Rich: Jeffrey you touch on a very interesting point about data analysis not given sufficient time in the project planning process. Regardless of what we think, our data bases aren’t as “clean” as we think. Some fundamental displays are required, for example, simple frequency histograms reveal a lot about our data distributions. We can answer basic questions about min, max, mode, etc about the data. Is there a single or multiple modes; if multiple modes we need to ask why. Could these be different data population related to different rock types, matrix versus fracture porosity, or maybe just a lack of samples? Histograms could also point to potential outliers, especially if we see only a few data points in a bin creating highly skewed distributions; these apparent outliers will create problems for us later.

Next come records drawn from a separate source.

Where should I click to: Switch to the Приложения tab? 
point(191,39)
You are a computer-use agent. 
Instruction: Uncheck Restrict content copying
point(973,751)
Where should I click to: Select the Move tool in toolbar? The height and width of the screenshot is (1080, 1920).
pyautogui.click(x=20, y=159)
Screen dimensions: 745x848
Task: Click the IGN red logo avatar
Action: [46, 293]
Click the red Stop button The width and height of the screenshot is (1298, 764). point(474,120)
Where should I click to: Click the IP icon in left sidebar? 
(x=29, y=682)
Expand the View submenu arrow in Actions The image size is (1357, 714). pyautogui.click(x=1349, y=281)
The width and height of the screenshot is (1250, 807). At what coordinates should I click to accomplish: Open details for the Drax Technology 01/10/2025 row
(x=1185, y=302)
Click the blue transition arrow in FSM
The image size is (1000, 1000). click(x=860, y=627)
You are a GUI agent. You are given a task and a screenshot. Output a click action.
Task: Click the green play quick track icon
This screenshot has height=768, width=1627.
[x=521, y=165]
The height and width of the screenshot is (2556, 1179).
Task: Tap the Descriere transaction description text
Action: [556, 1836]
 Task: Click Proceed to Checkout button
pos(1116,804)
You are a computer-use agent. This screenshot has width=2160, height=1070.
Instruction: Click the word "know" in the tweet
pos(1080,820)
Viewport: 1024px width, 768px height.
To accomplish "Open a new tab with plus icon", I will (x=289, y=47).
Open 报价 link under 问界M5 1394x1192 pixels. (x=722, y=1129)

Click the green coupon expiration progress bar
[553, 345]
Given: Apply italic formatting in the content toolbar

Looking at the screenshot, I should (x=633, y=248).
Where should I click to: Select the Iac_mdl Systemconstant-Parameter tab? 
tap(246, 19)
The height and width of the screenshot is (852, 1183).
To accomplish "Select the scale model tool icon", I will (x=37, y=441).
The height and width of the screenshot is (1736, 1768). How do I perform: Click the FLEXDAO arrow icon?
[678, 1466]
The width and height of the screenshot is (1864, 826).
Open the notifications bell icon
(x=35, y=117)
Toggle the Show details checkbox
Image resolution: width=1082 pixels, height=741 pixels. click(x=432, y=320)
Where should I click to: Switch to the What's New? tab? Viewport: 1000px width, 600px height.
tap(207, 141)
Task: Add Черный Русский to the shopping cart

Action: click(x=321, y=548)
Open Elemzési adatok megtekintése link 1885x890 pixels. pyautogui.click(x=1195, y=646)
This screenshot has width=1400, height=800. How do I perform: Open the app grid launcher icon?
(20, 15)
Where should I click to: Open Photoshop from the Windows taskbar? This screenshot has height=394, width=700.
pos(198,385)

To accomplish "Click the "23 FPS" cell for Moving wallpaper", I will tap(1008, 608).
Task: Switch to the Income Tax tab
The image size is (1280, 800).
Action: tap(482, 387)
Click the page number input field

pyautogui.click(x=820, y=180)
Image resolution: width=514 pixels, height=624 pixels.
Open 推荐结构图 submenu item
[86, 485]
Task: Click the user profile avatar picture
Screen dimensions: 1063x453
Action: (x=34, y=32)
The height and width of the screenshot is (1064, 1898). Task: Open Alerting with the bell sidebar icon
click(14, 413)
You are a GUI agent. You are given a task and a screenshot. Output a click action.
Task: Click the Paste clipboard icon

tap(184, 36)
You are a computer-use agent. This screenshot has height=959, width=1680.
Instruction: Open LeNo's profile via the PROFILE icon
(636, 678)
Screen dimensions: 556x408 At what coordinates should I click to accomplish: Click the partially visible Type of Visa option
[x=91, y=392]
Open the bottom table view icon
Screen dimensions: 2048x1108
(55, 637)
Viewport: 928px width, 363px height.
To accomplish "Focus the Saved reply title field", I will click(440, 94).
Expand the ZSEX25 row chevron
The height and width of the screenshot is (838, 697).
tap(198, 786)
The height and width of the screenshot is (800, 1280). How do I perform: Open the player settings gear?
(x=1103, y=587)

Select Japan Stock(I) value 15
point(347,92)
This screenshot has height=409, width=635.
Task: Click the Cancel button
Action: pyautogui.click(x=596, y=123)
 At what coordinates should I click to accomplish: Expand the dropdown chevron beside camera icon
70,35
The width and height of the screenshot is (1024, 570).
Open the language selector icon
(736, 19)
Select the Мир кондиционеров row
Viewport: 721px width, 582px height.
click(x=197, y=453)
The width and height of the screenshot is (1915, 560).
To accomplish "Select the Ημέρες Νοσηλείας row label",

Cross-plots provide us four basic pieces of information: 1) how one data type compares to another data type when measurements are made at the same locations; we need data pairs to make cross-plots; 2) are the two data types related directly (positive correlation) or inversely (negative correlation); 3) we also get the correlation value which tells us the strength of the data relationship; 4) finally we can get an equation which also us to predict one data type from the other.